Aus einem anderen Blickwinkel, durch das Auge der Kamera, wird die unpersönliche und vereinheitlichende Tendenz der globalisierten Welt in der fortlaufenden Fotoserie One World vermittelt. Es handelt sich um ausschnitthafte Aufnahmen von Räumen, die meist von nüchtern künstlichem Licht beleuchtet und stets menschenleer sind. Architektonisch unspektakuläre Details werden so ins Visier genommen, dass geometrische Strukturen von hohem ästhetischem und abstrahierendem Grad anstelle von Ortscharakteristika zutage treten. Berlin, New York, Tokio, der Betrachter findet im Bild keinerlei Anhaltspunkt, um die Aufnahme einem bestimmten Erdteil zuzuordnen, jede Aufnahme könnte von (n)irgendwoher stammen.
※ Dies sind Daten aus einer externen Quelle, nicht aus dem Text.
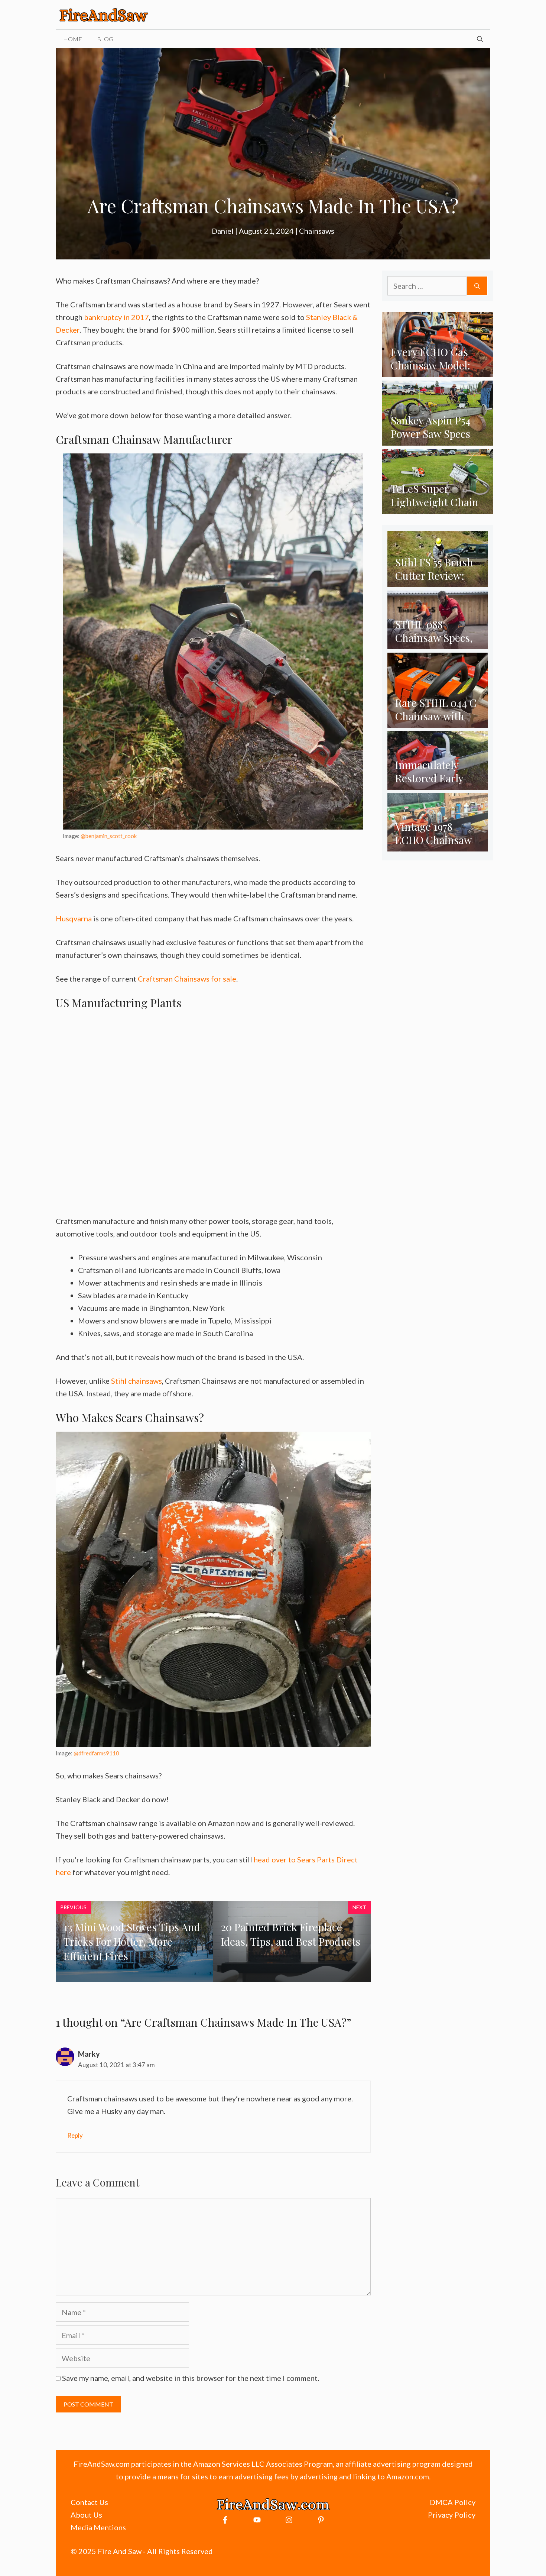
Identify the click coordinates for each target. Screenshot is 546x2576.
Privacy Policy (451, 2514)
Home (72, 38)
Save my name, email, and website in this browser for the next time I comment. (190, 2377)
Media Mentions (98, 2527)
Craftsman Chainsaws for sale (187, 978)
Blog (105, 38)
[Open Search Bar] (479, 39)
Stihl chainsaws (136, 1380)
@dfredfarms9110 (96, 1753)
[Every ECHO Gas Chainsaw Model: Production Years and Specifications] (437, 372)
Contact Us (89, 2502)
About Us (86, 2514)
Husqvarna (74, 918)
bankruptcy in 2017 (116, 317)
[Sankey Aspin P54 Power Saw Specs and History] (437, 440)
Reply (75, 2135)
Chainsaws (316, 230)
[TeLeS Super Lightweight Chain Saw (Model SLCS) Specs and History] (437, 508)
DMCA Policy (452, 2502)
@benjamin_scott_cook (109, 836)
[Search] (477, 285)
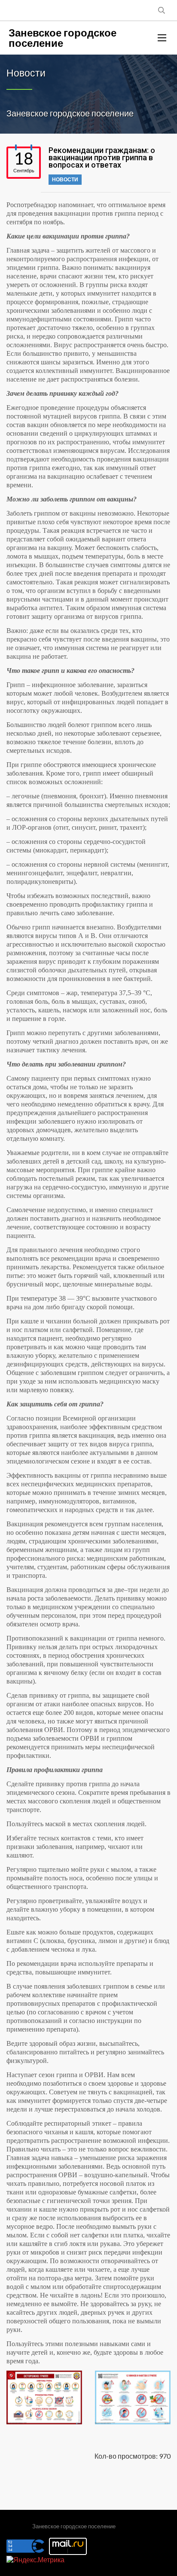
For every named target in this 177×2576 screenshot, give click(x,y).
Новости (65, 179)
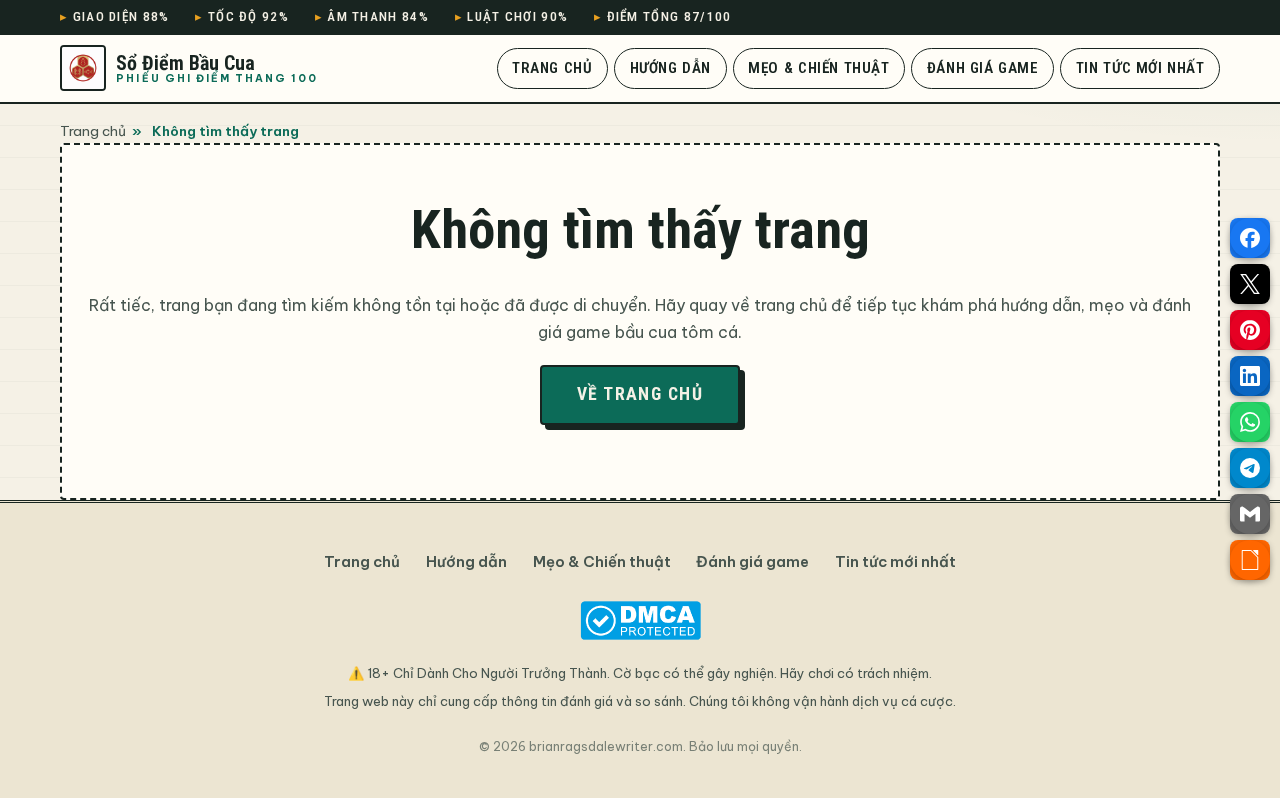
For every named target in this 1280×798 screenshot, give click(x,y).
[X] (1250, 284)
Die in den genannten Werktiteln stets erkennbare Lust am sprachlichen Spiel haben wiedemann/mettler 2012 mit einer Bügelperlenarbeit zum Hauptthema gemacht. Bügelperlen, ein fast vergessenes Material aus dem Kindheitsalltag, mit dem das Duo seit 2009 operiert. Damit hat es unter anderem das hellrosa Wandobjekt Bright Silence kreiert, das bei Tageslicht nur vage eine Unregelmässigkeit im Bildzentrum erkennen lässt. Des Nachts dann lassen die dort eingelassenen, fluoreszierenden Perlen den Werktitel «bright shining» auf leuchten, womit «fröhlich» – oder doch als Warnsignal? – die «grosse Stille» proklamiert wird. In thematisch neue Gefilde führt uns Bazooka, eine Art «umgekehrter Malerei», wie die Künstler es nennen: Das ebenfalls zartrosa Wandobjekt mit der weissen Maserung ist Teil einer Serie, bei der ein Samtstoff mit einem in Javelwasser getauchten Pinsel in möglichst regelmässigen Abständen punktiert wird – eine wiederum höchst präzise ausgeführte Geduldsarbeit. Dennoch wird das weiche Textil an den «betupften» Stellen erstaunlicherweise in unterschiedlich grossen Punkten gebleicht, wodurch ein von den Künstlerhänden nur bedingt gesteuertes Muster entsteht. Wer näher an das Objekt herantritt, erkennt, dass die ätzende Lösung den Samt teilweise gar durchlöchert hat. Auch diesem zuckersüss flauschigen Objekt ist somit das Mal eines aggressiven Akts eingeschrieben. Dieses stete Changieren zwischen optischem Reiz und Irritation ist typisch für das gesamte Schaffen von wiedemann/mettler. «Handgemachter» Charme und Witz wechseln sich ab mit Nüchternheit oder gar Rohheit, und der Betrachter hat bei seinem Augenschmaus immer wieder an gesellschaftskritischen Beobachtungen zu kauen.